- [Input]:

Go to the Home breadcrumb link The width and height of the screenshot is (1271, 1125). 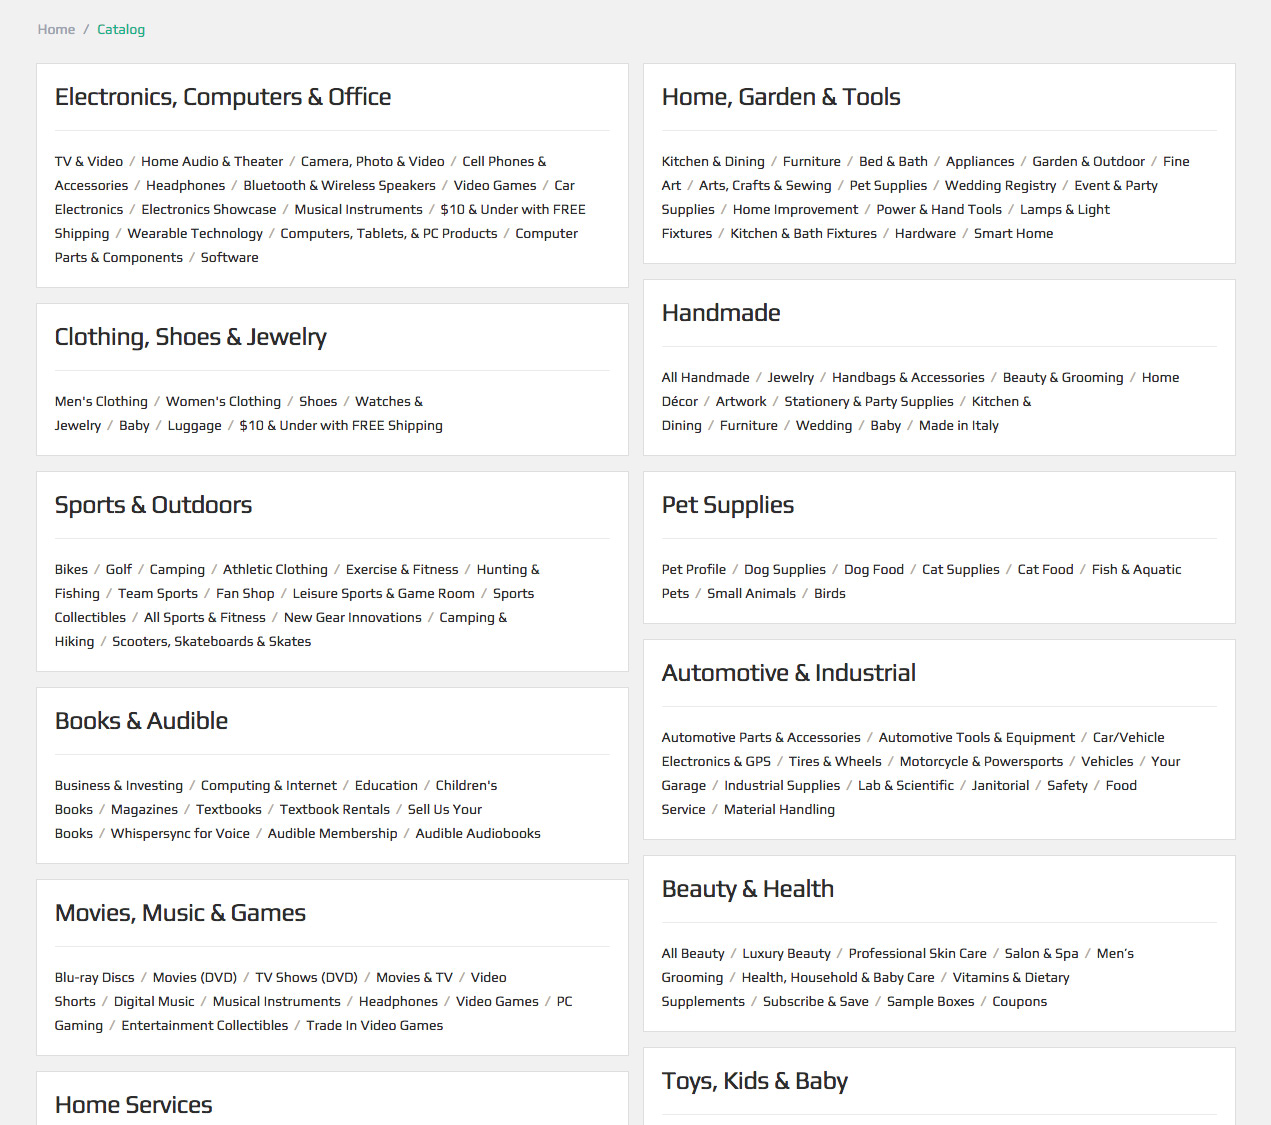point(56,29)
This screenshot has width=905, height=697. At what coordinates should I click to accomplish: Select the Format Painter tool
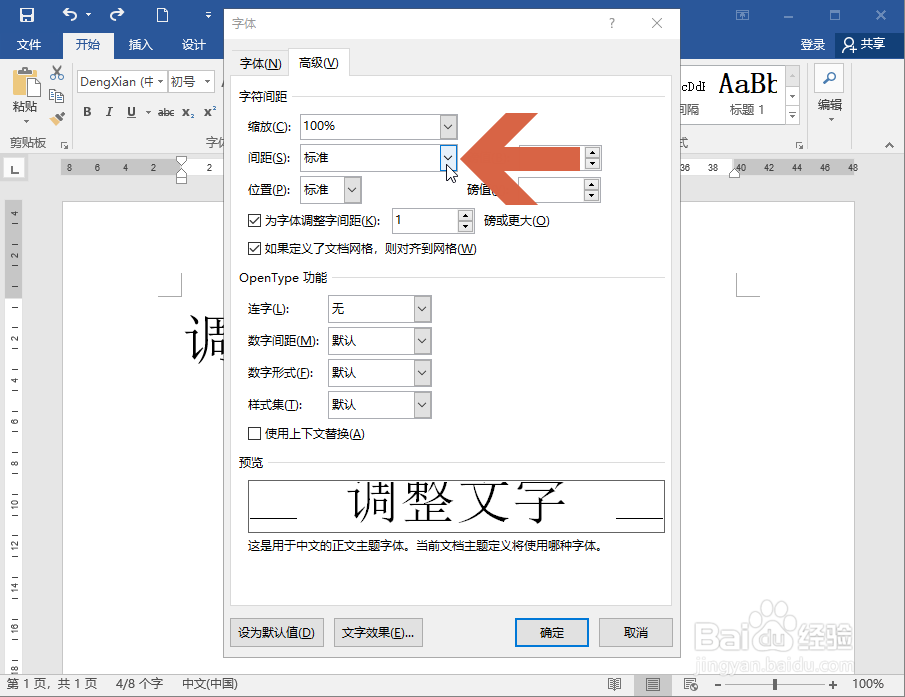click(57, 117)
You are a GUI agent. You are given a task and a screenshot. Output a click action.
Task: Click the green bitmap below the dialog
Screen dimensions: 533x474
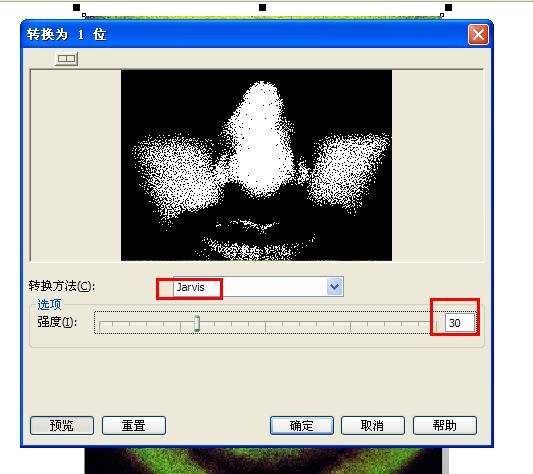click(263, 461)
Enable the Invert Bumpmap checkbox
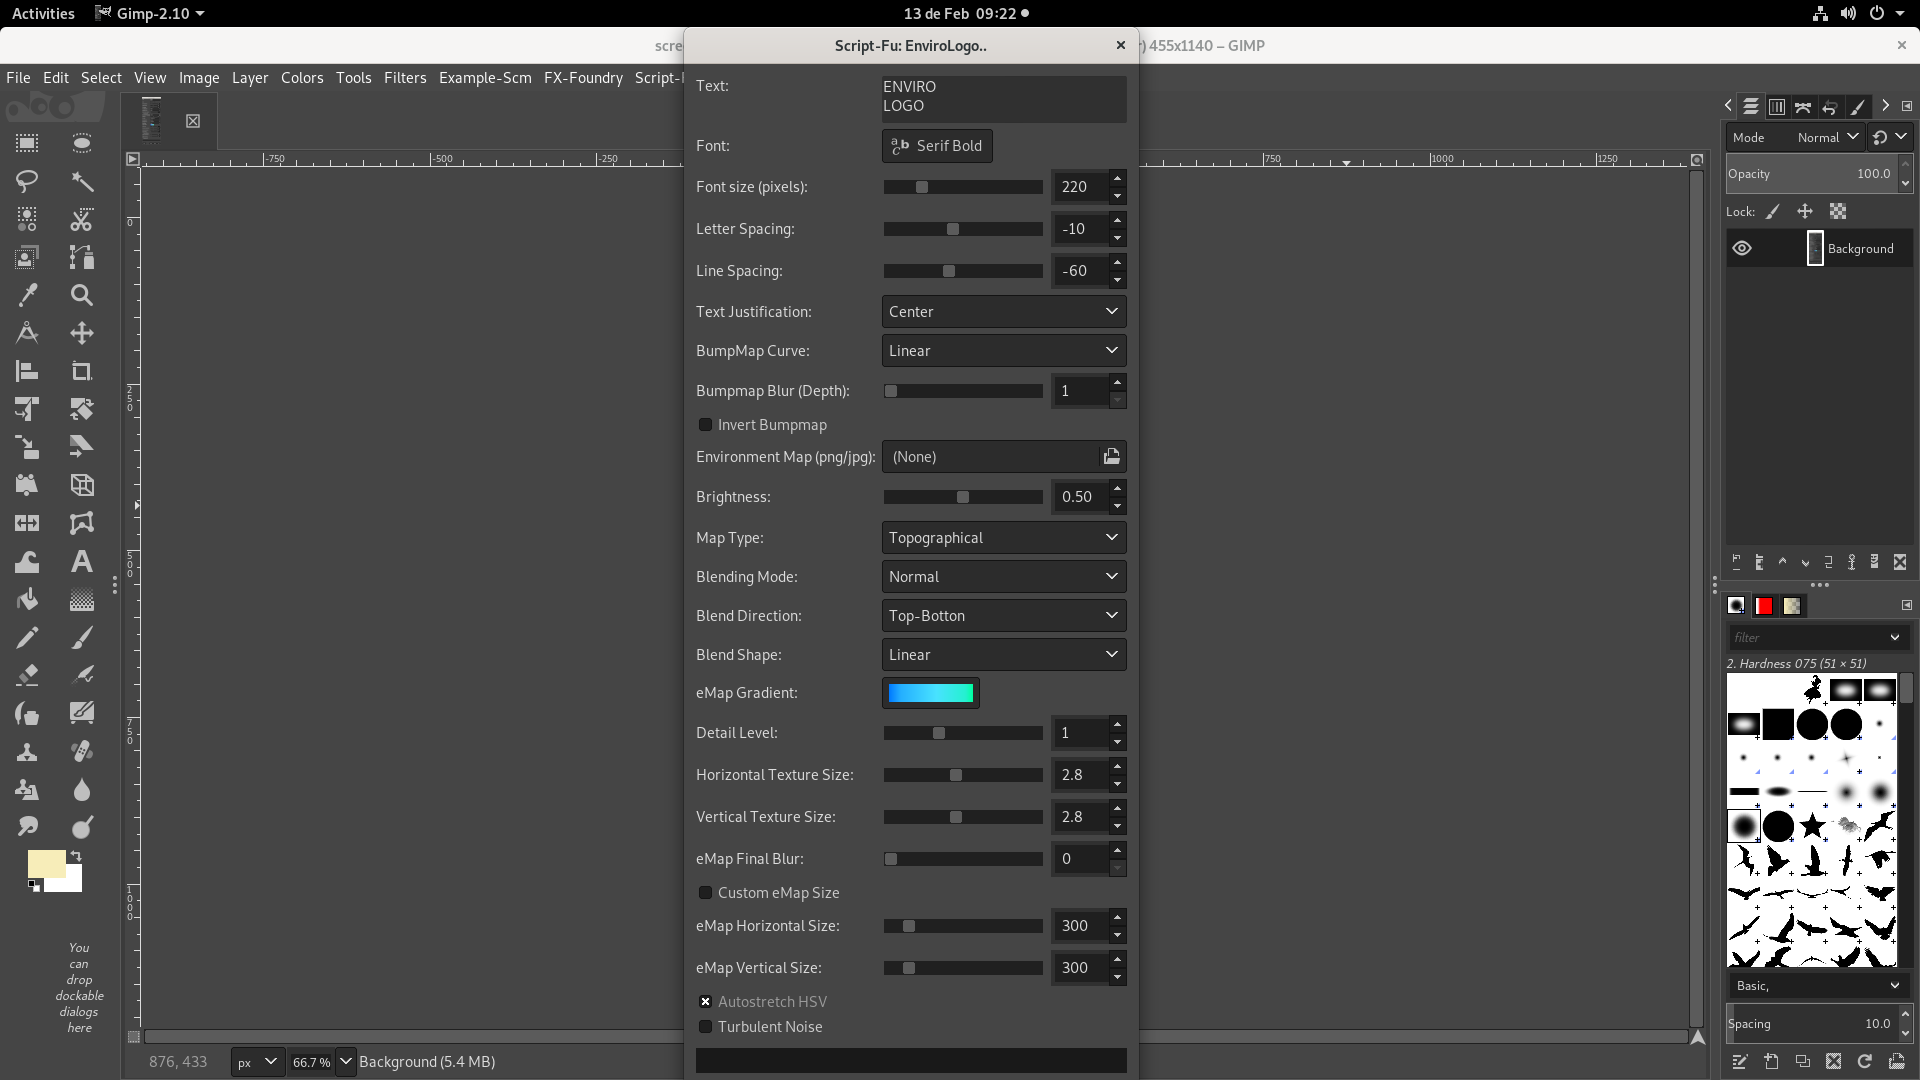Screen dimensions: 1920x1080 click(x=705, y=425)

---

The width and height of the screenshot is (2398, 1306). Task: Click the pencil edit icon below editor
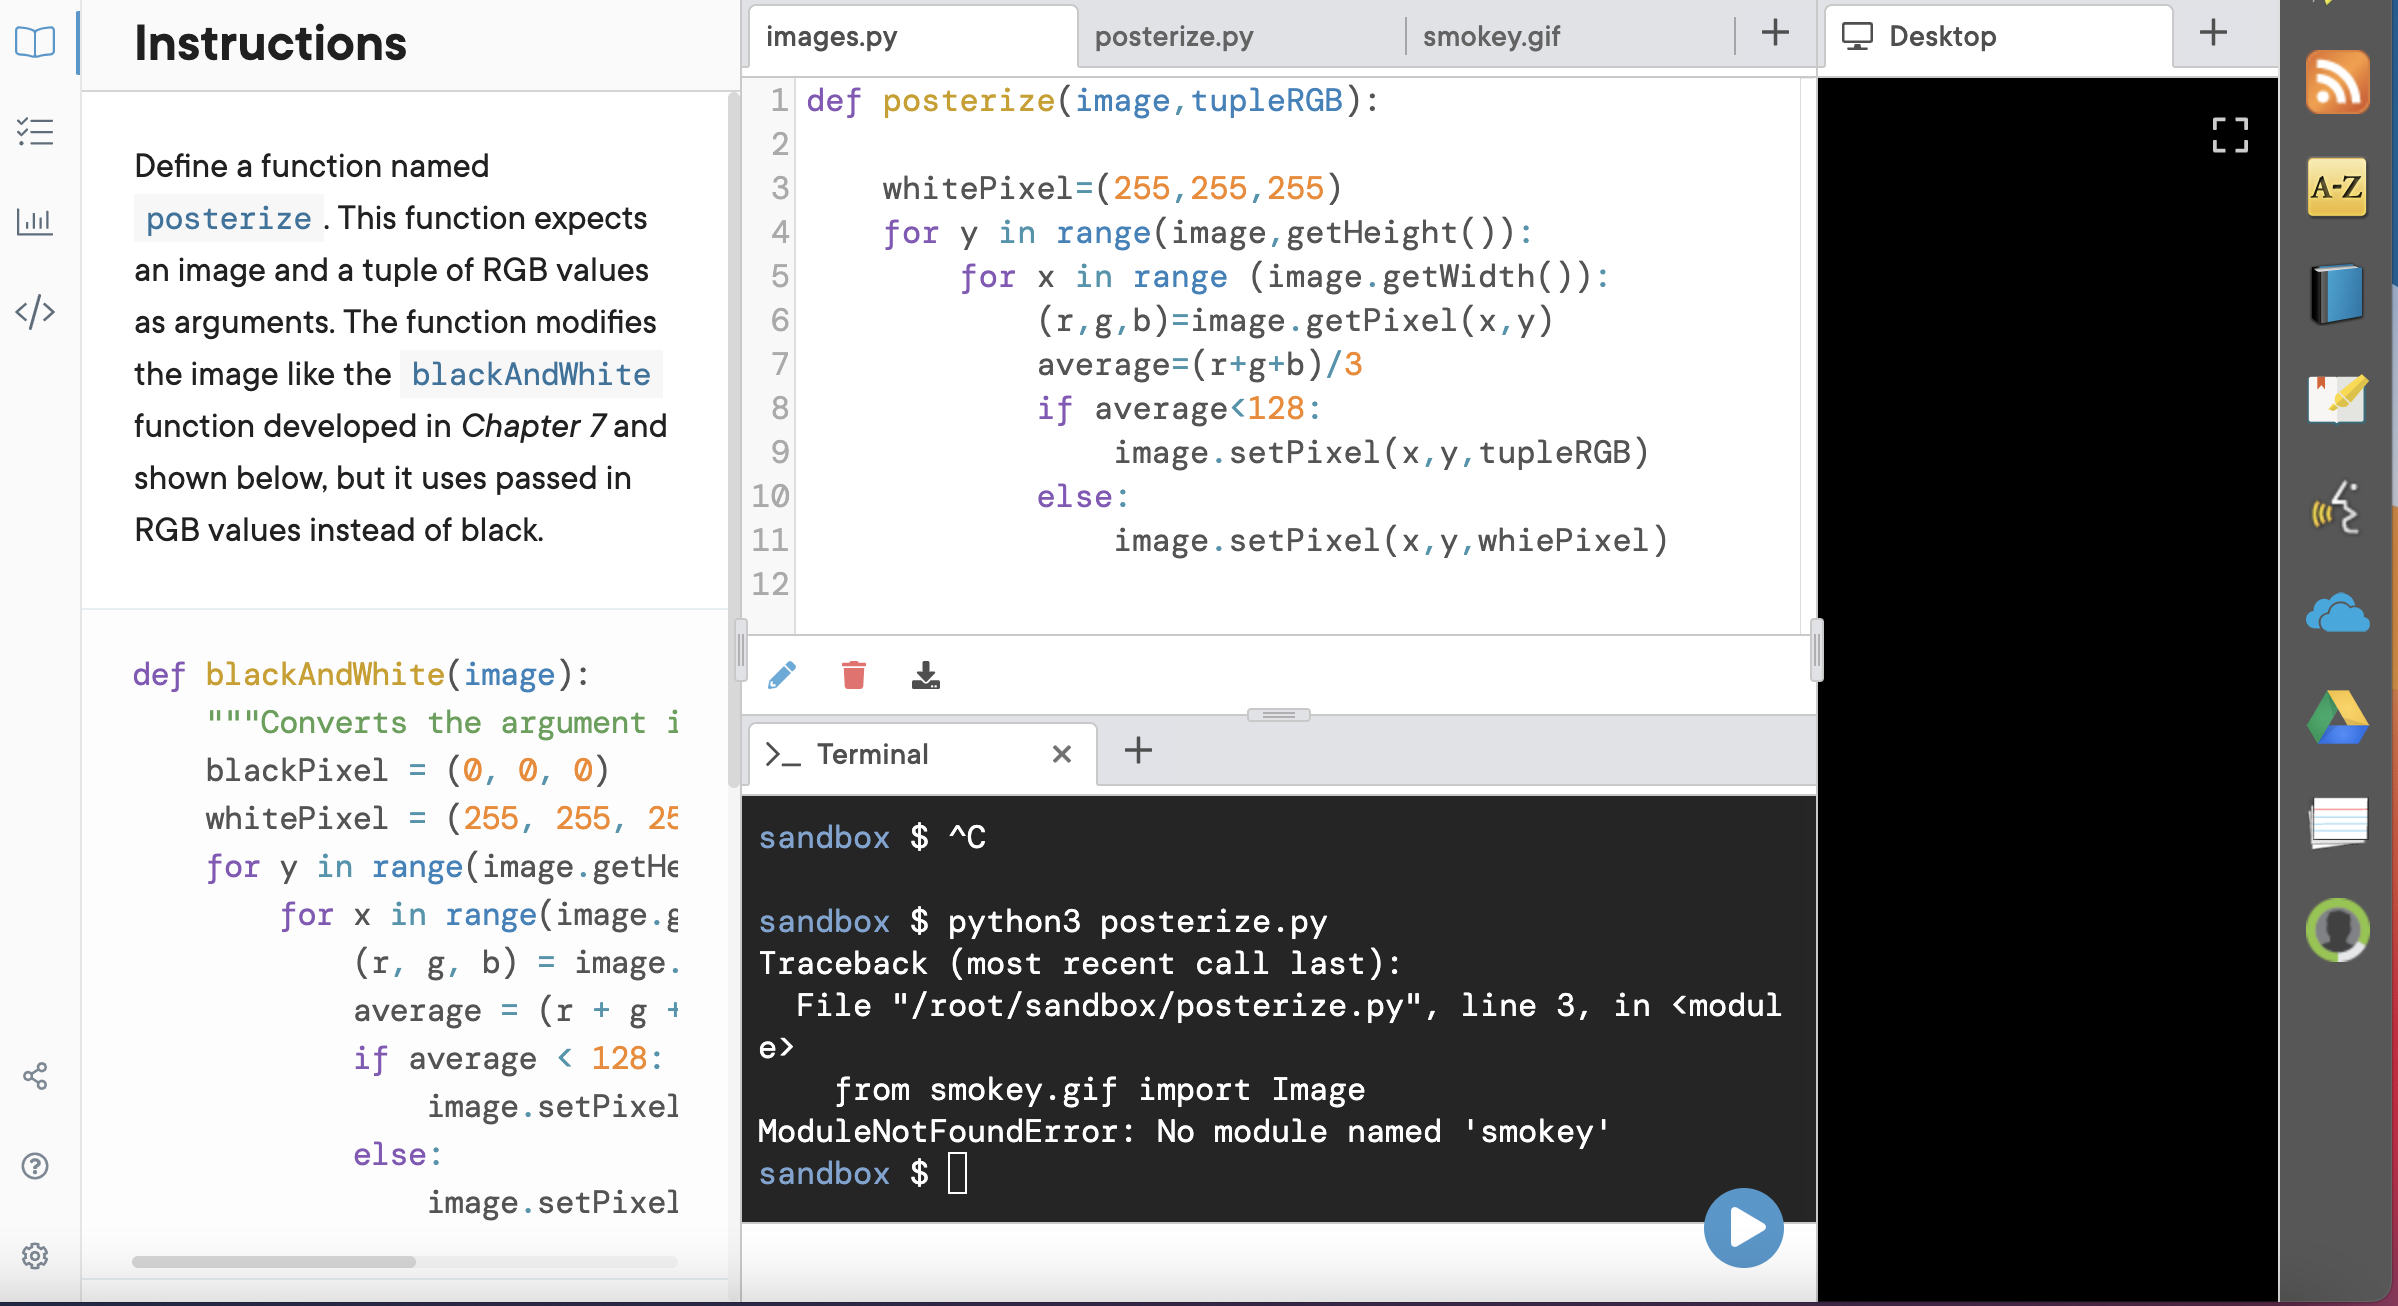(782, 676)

...

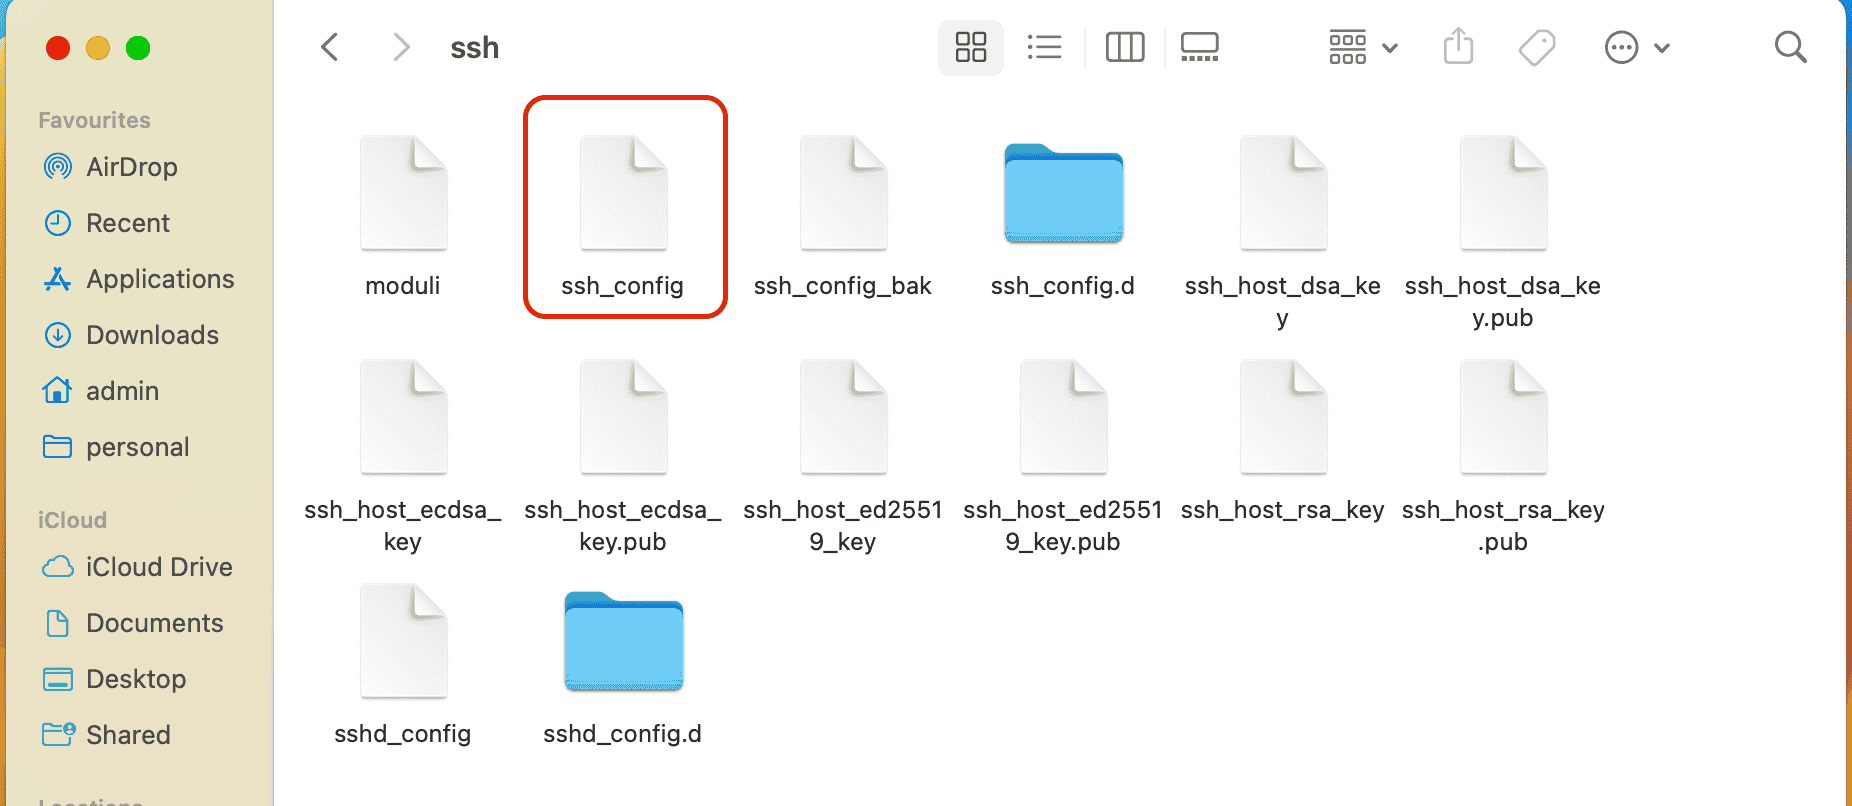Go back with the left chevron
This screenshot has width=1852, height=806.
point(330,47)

- [Prompt]: Report, in full, each line of the material above that contains the word "This".

- [The response]:
This screenshot has width=905, height=697. At what coordinates should I click to accomplish: Select the Format Painter tool
This screenshot has width=1852, height=806.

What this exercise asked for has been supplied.